Therefore, it would have been obvious to one of ordinary skill in the art before the effective filing date of the claimed invention to have applied wherein it is with the different bitrate for encoding the at least one audio signal and for encoding the one or more transport audio signals and the spatial metadata, as taught by Panchagnula, to the at least one identified audio signal and the one or more transport audio signals and the spatial metadata in the apparatus, as taught by the combination of Purnhagen and Fuchs, for the benefits discussed above.

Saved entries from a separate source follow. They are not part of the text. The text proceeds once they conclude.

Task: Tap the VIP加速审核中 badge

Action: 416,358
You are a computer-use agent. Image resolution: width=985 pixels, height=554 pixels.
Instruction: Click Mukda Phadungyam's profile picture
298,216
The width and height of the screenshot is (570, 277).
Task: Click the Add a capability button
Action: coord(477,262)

Claim 19 recited a method for coding audio signals and has been analyzed and rejected according to claim 1 above.
Claim 20: the combination of Purnhagen, Fuchs, and Panchagnula teaches an apparatus (Purnhagen, title and abstract, ln 1-17, an multi-channel audio decoder 1000 in fig. 10 and title and abstract, ln 1-9 and an audio encoder in fig. 1a) comprising: 
at least one processor (Purnhagen, digital signal processor DSP or microprocessor, para 229 and Panchagnula, processors, para 20); and 
at least one memory storing instrucitons that, when executed (Purnhagen, computer readable media including RAM, ROM, EEPROM flash memory, etc., stored with computer readable instructions, program modules, para 229 and Panchagnula, memory storing software elements, para 20) with the at least one processor (Purnhagen, processor and instructions above and Panchagnula, implementing audio and video encoders, para 20), cause the apparatus at least to: 
receive encoded data comprising at least one audio signal, one or more transport audio signals and spatial metadata (Purnhagen, via receiving section 1001 in fig. 10, para 174 and bitstream B from the audio encoding system 300 of fig. 3, and Fuchs, spatial metadata in fig. 1a) for decoding (via decoding sections 900, 1005, etc., in fig. 10, para 166, 177), wherein the one or more transport audio signals and the spatial metadata are encoded separately from the last one audio signal (see the discussion in claim 1 above, based on Purnhagen and Fuchs); 
decode the received encoded data to decode the at least one audio signal (Purnhagen, via MDCT-1 1010 to recover C/LFE in fig. 10, para 181), the one or more transport audio signals (via MDCT-1 1002, 1006 in fig. 10) and the spatial metadata (Purnhagen, via q-1 for reconstructing α = (αL, αR) in fig. 10 and Fuchs, spatial metadata in fig. 1a), wherein the at least one audio signal comprises at least a center loudspeaker channel signal (Purnhagen, reconstructed C channel outputted from the element 1010 in fig. 10); 
synthesize the decoded one or more transport audio signals and the decoded spatial metadata (Purnhagen, via decoding section 900, 1005 in fig. 10 and Fuchs, spatial metadata in fig. 1a) to provide a set of audio signals (Purnhagen, Ḹ , Ṝ, ḸS, ṜS… outputted from element 900, 1005 in fig. 10); 
identify multi-channel indices of the at least one audio signal (Purnhagen, labeling of C/LFE in fig. 10) and audio signals of the set of audio signals (Purnhagen, represented by the labeling Ḹ , Ṝ, ḸS, ṜS… in fig. 10 and via the synthesis section 1011 in fig. 10); and 
combine, using the multi-channel indices (Purnhagen, mapping the channel signals to loudspeakers section 1012 in fig. 10, para 181), at least the decoded at least one audio signal (Purnhagen, reconstructed C/LFE in fig. 10) and the set of audio signals (Purnhagen, Ḹ , Ṝ, ḸS, ṜS… in fig. 10) to provide the multi-channel audio signals (Purnhagen, playback by the multi-speaker system in fig. 10, para 181).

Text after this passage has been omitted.